DEXTER — When students return for the 2012-13 school year, they most likely won’t notice all of the changes that have been built up over the past few years from the General Brown Central School District’s $13.3 million capital project.
District Operations Manager Gary C. Grimm said students won’t see asbestos abatement, heating/cooling system improvements, utility work or other project improvements, but there are a few perks that might make for a more comfortable learning environment.
“Hopefully, classrooms will not be drafty in the wintertime,” he said.
Windows have been replaced throughout the district.
Business Administrator Michele A. Traynor said students will have a less bumpy ride into Dexter Elementary and the junior-senior high school, as parts of those school parking lots recently were paved.
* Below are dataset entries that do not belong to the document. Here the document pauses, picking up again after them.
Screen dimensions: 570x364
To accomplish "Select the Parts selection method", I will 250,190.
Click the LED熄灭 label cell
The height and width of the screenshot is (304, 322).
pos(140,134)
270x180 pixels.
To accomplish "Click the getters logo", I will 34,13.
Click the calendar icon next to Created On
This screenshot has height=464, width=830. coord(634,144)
Students also will be able to enjoy a wireless Internet connection, with the required password.
The three-phase project, which has been in the works since voters approved the project in 2008, is in the home stretch. Mrs. Traynor said the project was broken into three phases, with phase 1 completed, phase 2 in “punch-list” mode and phase 3 about 90 percent complete.
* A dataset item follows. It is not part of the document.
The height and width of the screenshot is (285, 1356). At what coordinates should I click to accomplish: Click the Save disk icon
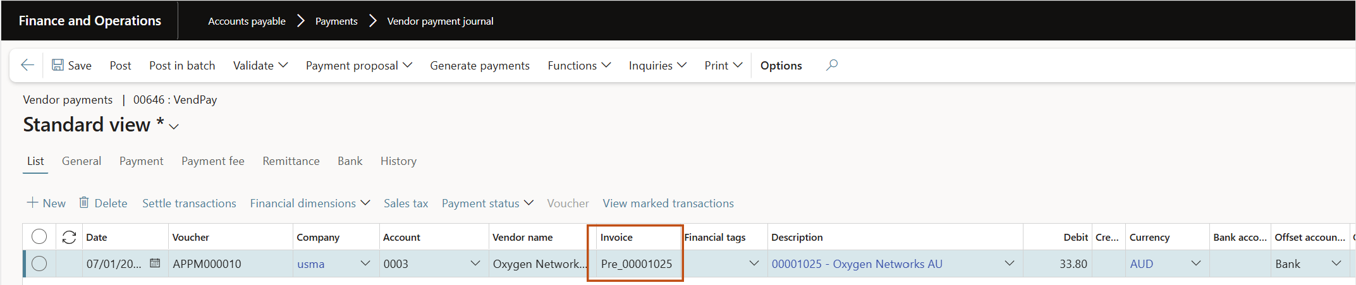pyautogui.click(x=58, y=65)
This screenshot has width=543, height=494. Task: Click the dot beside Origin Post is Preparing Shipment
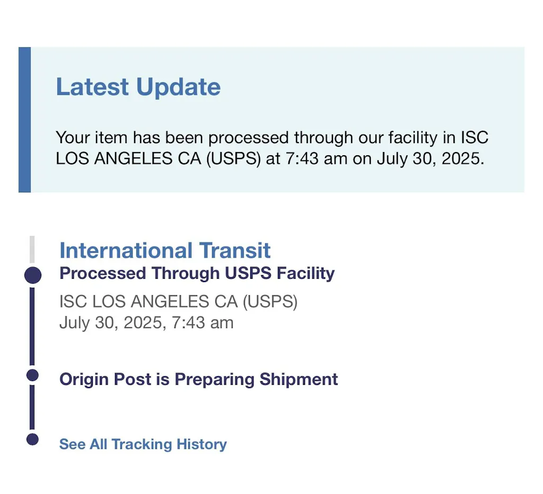[32, 376]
Mr. Grimm said punch-list items may include small tasks or projects, such as completing something that has yet to be up to specs or adjusting tension on door closers.
Masonry work at Dexter Elementary School and replacement of doors, windows and roofing at both Dexter and Brownville-Glen Park elementary schools was done in phase 1. Phase 2 included replacement of boiler systems at Brownville-Glen Park Elementary and the junior-senior high school, electrical and plumbing work, and replacement of doors and windows at the junior-senior high school. The high school’s artificial turf field and track also was completed in the second phase.
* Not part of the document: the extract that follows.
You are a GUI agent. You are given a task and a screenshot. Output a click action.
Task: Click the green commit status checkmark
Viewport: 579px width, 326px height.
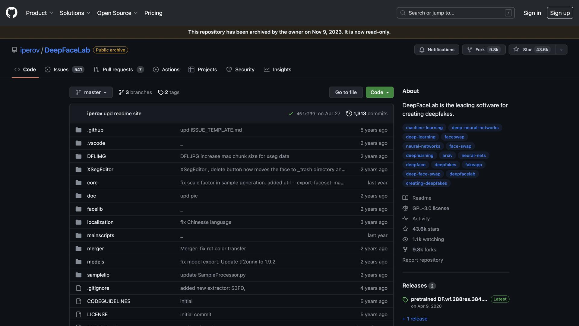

The third phase focused mainly on paving at Dexter Elementary and the junior-senior high school and included the replacement of the auditorium’s 510 seats and air-conditioning unit. Mrs. Traynor said the district was able to go forward with phase three, which wasn’t originally planned because the first two phases came in about $1.6 million under budget.
Periodic updates are sent to the state Education Department, and upon review of submitted materials, state aid is sent to the district. Mrs. Traynor said the district will get back about 86 percent, or $11.4 million, in state building aid.
The financial outlook for additional projects is bleak, she said.
“There isn’t any indication it’ll improve,” she said. “I think that’s why the state has capital projects voted on separately.”
Mr. Grimm said a wish list of items to be repaired or added to school buildings and grounds comes from a five-year building-condition survey, which is required by the state. That survey report, done by a hired architectural and engineering firm, highlights areas that need improvement. From there, the district sets priorities and creates a capital project proposal.
Mr. Grimm said the next building survey is scheduled to take place in 2015.
“There’s always something you’re looking at, like what we didn’t do for paving,” he said. “Portions of roofs will come out of warranty, too.”
He said the recent three-prong project was the district’s largest since Dexter Elementary was built in 1989 and the junior-senior high school’s new gymnasium was built in 1996.